In Part 6, I discussed the irreconcilable intellectual and methodological disagreements that separate Christians from Darwinists. This separation is not simply a matter of the church pew vs. the laboratory, as Darwinists like to portray it. This separation is fundamental to the challenge of Darwinists against a worldview that defends biblical revelation as the foundation for all human thought.

The essence of the confrontation is the question of God’s design of the cosmos vs. Darwinism’s hypothesis of the cosmos as the product of impersonal law and impersonal chance. This is the debate between creationism and evolution. It cannot be reconciled. Darwinists understand this. Most Christian academics attempt to play down this conflict. They argue that the two worldviews can operate side by side. They are, in short, intellectually schizophrenic. They do not want to surrender their positions in humanist college classrooms. They do not want to live their lives as self-described by the Canaanite woman who wanted Jesus to deliver her daughter from a demon.

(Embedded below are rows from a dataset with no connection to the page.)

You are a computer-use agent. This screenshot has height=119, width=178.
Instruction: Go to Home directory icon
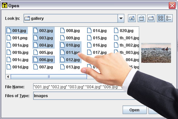point(142,18)
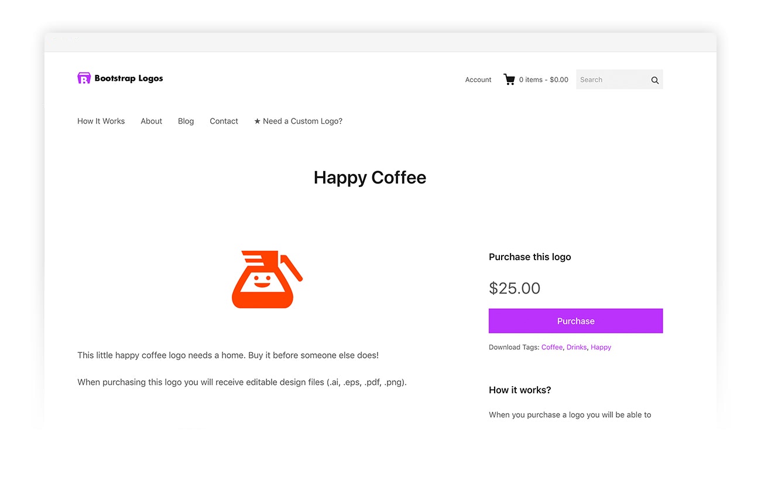This screenshot has height=498, width=761.
Task: Open the About page
Action: tap(151, 121)
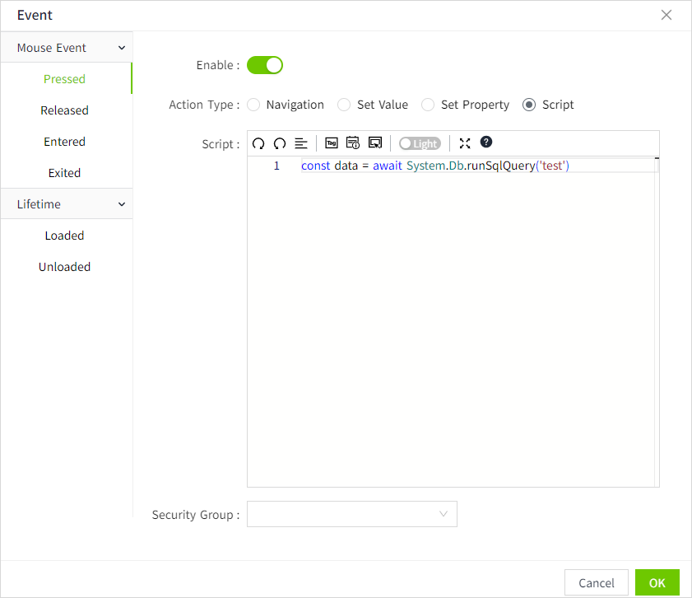This screenshot has width=692, height=598.
Task: Select the Navigation action type
Action: tap(253, 105)
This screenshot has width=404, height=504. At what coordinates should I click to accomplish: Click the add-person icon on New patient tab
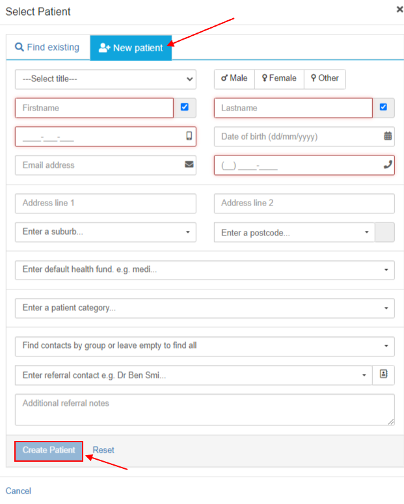point(105,47)
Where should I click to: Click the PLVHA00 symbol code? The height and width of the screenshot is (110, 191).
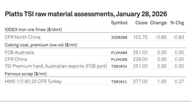pos(119,53)
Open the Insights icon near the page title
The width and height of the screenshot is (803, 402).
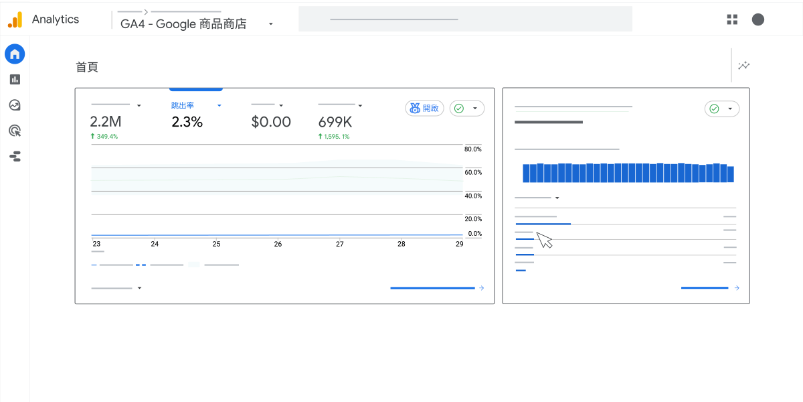pos(743,66)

And Jesus went away from there and withdrew to the district of Tyre and Sidon. And behold, a Canaanite woman from that region came out and was crying, “Have mercy on me, O Lord, Son of David; my daughter is severely oppressed by a demon.” But he did not answer her a word. And his disciples came and begged him, saying, “Send her away, for she is crying out after us.” He answered, “I was sent only to the lost sheep of the house of Israel.” But she came and knelt before him, saying, “Lord, help me.” And he answered, “It is not right to take the children's bread and throw it to the dogs.” She said, “Yes, Lord, yet even the dogs eat the crumbs that fall from their masters' table.” Then Jesus answered her, “O woman, great is your faith! Be it done for you as you desire.” And her daughter was healed instantly (Matthew 15:21–28).

She knew her place: under the table, feeding on scraps. Christians in academia also know their place: under the accredited table, feeding on scraps. She accepted her reality for the sake of the scraps. They refuse to accept theirs. They got through the humanists’ bureaucratic hoops in college and then grad school, and they do not want to live in the outer darkness: teaching in a Christian high school, where the pay is low and the teaching burden is high. So they avoid a head-on epistemological confrontation in the classroom or anywhere else.

They have never studied epistemology. They do not understand the power of presuppositions. They do not see that the Bible speaks to their academic discipline. They follow the guidelines of their profession. They have been trained to think as humanists do. They were not taught anything different in college. They probably attended a public high school. If they attended a Christian high school, their textbooks baptized a humanist worldview. They do not perceive that they suffer from intellectual schizophrenia.

I have made the epistemological case for Christian economics in Part 6. I have also made the ethical case. I have argued that the two cases are interlinked in both camps. Epistemology cannot be separated from ethics. Darwinists pretend that academic disciplines can and must be separated from ethics for the sake of scientific integrity. But integrity must be defined ethically. It is not ethically neutral.

This is a war of the worldviews. We can see it in these five areas of economics: design vs. Darwinism, trusteeship vs. autonomy, ethics vs. efficiency, entrepreneurship vs. equilibrium, and eternity vs. entropy. It ultimately boils down to this: value-laden economic theory vs. value-free economic theory. There is no such thing as value-free economic theory.